Doing the same thing and expecting a different outcome is clearly not effective. However, midwife Jennie Joseph is changing the paradigm in her community. She put together a winning program that dramatically decreases racial disparities in childbirth. In 2006, Orange County, Florida, had a 15.5% preterm birth rate overall and 21.4% rate for Black women. At the same time, Jennie’s practice had only a 4.7% preterm rate – with none of her Black or Hispanic clients delivering early. In 2017 her expanded practice showed better outcomes for her Black clients with an 8.6% preterm birth rate compared to 13% for the same race in Orange County.
Jennie’s program, the JJ Way, builds on the Midwives Model of Care and provides health care with a focus on prenatal bonding through respect, support, education, encouragement and empowerment. Her birth center practice is coupled with her Easy Access Prenatal Care Clinics. The intent of the clinics is to provide barrier-free care. Everyone is warmly welcomed to these community clinics, no matter their situation, insurance, or ability to pay.
Potential patients simply register online, make an appointment and are quickly seen. The first visit creates an active medical record which is especially helpful for high-risk clients or those having difficulty finding care. This initial record removes a barrier to care by allowing a smoother referral from the clinic to an obstetrician or hospital, if needed. Those who remain in care with the Easy Access Clinics can choose to give birth at the birth center or at nearby hospitals, which work collaboratively with Jennie’s clinics.

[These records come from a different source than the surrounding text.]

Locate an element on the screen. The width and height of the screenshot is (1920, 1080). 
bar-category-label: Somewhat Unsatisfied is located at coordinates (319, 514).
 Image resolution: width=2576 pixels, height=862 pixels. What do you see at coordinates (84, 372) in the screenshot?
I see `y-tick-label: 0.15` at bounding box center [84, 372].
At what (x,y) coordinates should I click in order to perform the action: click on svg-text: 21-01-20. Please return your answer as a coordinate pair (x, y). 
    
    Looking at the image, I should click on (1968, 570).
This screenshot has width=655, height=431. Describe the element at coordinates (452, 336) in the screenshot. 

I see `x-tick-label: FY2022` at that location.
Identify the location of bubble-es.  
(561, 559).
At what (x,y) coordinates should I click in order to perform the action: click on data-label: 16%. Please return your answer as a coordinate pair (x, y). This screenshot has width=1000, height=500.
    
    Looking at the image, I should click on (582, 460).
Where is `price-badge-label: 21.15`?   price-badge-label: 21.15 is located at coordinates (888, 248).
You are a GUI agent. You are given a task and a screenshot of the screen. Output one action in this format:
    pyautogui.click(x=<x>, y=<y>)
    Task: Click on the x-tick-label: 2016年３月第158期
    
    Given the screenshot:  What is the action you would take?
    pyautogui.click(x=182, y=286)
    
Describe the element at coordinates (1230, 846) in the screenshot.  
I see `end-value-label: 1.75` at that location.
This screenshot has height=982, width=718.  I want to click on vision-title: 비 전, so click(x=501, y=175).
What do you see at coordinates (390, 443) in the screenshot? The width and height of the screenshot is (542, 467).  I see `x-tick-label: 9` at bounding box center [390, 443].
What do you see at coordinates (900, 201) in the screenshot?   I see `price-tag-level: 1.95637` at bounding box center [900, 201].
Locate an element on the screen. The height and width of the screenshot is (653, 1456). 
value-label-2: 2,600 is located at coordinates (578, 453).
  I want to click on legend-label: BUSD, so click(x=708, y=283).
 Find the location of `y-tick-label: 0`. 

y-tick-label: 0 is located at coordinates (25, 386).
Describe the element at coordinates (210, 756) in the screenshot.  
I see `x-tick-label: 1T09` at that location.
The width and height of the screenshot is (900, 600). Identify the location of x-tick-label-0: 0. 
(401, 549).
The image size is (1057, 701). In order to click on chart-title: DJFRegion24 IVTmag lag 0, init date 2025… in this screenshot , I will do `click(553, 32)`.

“Until women and their loved ones feel that they have enough knowledge and agency to be part of the decisions around their care and until they have access to the education and support that they are lacking, they will continue to be at risk.”-Jennie Joseph. This program has high rates of breastfeeding and patient satisfaction, saves lives and money and is replicable.
Unfortunately, the current maternity system in the U.S. remains firmly inside the box. The Midwives Model of Care, shown to improve outcomes, is mostly ignored in favor of the firmly entrenched obstetrical/medical model. Midwife Jennie Joseph is embracing and expanding the Midwives Model of Care by establishing a nonprofit organization, Commonsense Childbirth. Her organization includes the JJ Way, her birth center and clinics, the first accredited black-owned midwifery school, a National Perinatal Task Force and much more. Become an ambassador for the Task Force as it works to bring people and organizations together to “shift the paradigm of reproductive health by addressing the root causes of inequity, building collective power, and advancing liberation for all.”